Last night’s new episode of Flip or Flop, Season 9 Episode 7, featured a home with an ADU (accessory dwelling unit). And this unique feature of the home offers a chance to make more money:
After Tarek and Christina realize the garage in the backyard is now a living space, Tarek lays out the argument: this is not just a studio space or a he/she-shed. It is possibly a rentable unit. This may make this property even more enticing.
This got me thinking. ADUs are supposed to help provide more housing units in more expensive markets like Portland and Los Angeles. Instead of building denser, taller housing in single-family home neighborhoods, ADUs take advantage of existing yard space, garages, or other buildings on residential properties.
But, while the ADUs might provide more housing, they may not necessarily provide housing that is that much cheaper. Take the example from Flip or Flop: with a home valued at over $1 million in North Hollywood, they estimated they could rent the studio ADU with a full bathroom and kitchen for $2,000 a month. How many people could afford this?

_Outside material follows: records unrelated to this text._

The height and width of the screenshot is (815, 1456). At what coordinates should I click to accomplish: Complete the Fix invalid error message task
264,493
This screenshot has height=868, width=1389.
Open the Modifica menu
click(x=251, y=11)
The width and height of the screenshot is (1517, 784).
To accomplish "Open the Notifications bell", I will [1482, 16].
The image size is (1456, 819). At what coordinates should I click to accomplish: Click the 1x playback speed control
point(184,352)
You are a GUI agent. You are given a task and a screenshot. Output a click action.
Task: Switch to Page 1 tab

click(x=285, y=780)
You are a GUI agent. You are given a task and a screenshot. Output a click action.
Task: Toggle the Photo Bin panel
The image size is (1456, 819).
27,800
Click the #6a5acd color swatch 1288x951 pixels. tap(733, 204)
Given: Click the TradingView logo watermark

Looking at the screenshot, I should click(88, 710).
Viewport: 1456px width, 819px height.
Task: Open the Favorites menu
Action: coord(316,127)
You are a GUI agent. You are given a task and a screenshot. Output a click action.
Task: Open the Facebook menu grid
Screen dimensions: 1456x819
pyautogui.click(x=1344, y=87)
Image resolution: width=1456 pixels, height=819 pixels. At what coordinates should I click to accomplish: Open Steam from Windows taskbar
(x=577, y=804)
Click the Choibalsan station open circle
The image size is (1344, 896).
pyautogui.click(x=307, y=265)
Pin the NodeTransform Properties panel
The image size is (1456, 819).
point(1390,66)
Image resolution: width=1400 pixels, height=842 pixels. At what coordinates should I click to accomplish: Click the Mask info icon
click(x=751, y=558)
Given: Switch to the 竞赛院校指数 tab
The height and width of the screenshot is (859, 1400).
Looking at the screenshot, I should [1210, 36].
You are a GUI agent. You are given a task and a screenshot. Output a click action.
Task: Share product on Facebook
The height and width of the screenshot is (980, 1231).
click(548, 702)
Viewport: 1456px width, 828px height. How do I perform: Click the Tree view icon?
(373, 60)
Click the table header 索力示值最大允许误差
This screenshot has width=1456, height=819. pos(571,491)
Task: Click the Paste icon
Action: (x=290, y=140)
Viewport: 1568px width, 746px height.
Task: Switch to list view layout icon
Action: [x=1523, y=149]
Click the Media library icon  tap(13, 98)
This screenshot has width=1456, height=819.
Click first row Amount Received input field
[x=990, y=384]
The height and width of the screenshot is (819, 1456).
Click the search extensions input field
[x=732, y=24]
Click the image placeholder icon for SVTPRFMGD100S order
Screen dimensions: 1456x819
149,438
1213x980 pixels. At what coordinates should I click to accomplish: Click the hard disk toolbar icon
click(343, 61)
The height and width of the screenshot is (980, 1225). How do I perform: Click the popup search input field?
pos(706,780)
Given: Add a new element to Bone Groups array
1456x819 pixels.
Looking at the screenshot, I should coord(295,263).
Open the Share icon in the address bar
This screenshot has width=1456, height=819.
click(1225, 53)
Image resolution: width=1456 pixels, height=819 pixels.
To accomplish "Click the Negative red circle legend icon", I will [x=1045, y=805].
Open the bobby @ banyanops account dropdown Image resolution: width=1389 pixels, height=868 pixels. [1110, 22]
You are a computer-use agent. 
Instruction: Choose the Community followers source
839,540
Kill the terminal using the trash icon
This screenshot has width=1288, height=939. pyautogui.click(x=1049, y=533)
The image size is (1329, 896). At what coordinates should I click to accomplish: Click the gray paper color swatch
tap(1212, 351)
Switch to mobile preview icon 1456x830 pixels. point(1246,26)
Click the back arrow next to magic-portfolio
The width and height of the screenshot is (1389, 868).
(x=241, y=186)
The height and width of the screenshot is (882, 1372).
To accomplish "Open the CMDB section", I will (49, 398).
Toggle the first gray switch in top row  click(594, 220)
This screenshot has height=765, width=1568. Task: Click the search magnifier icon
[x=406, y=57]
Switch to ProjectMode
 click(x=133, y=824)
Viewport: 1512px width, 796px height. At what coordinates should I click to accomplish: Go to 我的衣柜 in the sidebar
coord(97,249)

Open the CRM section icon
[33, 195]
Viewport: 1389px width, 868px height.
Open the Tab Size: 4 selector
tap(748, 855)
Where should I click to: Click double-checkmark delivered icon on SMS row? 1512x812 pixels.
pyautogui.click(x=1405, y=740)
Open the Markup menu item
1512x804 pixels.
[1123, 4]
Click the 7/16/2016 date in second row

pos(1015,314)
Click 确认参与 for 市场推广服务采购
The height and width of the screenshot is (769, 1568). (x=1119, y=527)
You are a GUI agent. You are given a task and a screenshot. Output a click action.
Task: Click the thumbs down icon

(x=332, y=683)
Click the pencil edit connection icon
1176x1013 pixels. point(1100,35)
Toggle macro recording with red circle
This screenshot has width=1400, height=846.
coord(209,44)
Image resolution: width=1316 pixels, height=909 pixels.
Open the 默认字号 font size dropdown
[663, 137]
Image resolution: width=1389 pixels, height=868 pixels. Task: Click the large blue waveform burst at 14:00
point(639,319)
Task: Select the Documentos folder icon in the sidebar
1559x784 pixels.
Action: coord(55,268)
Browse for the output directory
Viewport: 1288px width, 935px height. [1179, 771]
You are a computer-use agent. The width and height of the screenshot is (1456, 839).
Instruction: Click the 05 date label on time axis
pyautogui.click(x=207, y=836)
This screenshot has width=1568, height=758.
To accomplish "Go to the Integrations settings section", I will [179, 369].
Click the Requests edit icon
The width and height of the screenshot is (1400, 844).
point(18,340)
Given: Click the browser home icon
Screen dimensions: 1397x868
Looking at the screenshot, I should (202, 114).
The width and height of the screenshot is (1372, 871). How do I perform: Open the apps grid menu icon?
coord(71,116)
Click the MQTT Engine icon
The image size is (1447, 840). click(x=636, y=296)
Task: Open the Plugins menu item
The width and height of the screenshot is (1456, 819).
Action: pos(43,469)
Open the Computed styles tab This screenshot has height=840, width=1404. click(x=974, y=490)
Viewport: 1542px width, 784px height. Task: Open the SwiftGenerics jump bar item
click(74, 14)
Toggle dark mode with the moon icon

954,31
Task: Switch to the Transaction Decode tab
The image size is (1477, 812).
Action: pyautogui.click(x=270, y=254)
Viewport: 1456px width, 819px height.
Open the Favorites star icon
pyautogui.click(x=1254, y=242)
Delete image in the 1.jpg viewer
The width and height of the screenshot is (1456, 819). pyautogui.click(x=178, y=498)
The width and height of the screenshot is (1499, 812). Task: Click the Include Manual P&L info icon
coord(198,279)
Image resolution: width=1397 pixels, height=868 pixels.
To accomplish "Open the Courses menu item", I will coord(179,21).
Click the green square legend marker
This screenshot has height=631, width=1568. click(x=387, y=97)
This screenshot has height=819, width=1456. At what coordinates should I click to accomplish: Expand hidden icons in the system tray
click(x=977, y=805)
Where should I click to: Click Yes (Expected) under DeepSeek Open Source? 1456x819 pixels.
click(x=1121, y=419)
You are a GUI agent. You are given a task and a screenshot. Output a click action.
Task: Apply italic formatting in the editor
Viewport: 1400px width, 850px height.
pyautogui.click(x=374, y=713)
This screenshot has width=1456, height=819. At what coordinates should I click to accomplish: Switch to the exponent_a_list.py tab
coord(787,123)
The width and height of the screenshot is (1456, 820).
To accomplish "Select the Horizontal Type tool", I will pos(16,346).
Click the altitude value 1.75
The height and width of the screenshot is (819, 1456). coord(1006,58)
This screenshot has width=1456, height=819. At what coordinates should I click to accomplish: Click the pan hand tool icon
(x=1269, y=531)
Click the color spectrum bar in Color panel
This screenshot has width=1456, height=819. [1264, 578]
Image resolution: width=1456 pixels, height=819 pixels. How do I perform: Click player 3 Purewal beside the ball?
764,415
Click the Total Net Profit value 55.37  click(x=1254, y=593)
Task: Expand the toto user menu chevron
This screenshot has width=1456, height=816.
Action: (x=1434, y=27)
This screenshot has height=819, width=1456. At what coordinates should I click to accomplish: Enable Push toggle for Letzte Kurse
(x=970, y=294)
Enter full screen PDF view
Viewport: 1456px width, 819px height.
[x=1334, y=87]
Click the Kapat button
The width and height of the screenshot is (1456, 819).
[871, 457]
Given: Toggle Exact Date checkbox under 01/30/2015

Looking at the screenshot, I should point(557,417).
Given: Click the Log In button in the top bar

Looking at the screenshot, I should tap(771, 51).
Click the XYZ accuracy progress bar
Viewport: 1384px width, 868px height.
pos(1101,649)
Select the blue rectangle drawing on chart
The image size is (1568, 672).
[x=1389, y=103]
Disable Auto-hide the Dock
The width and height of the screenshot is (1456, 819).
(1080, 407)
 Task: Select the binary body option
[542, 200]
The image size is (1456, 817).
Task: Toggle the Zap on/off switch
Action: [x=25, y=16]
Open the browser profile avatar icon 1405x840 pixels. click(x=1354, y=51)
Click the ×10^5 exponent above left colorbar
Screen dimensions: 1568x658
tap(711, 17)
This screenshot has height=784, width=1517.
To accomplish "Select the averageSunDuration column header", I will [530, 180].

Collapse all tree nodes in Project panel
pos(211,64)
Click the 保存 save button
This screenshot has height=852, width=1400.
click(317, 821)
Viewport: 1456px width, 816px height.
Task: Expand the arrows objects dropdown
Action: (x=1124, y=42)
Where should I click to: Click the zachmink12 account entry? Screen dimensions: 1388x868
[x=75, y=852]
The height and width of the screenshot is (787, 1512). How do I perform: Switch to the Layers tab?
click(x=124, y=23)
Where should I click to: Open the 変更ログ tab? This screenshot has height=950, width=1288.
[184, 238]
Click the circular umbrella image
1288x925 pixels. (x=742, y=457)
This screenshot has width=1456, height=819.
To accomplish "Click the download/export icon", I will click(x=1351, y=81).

Further, such units could become a tool for residents and developers to generate more revenue. In such competitive markets, adding any kind of residential unit presents an opportunity. The ADU could enable a homeowner to generate money from their property. An investor interested in a single home or one with multiple homes could generate even more money with ADUs.
To truly provide housing that is more plentiful and at a reasonable price, it seems like a lot of ADUs are needed. They cannot provide as many units as large multifamily developments might. Yes, they do not disturb the existing character of a neighborhood much. But, if the ultimate goal is to broadly expand housing options, the occasional ADU in an expensive area might not be enough.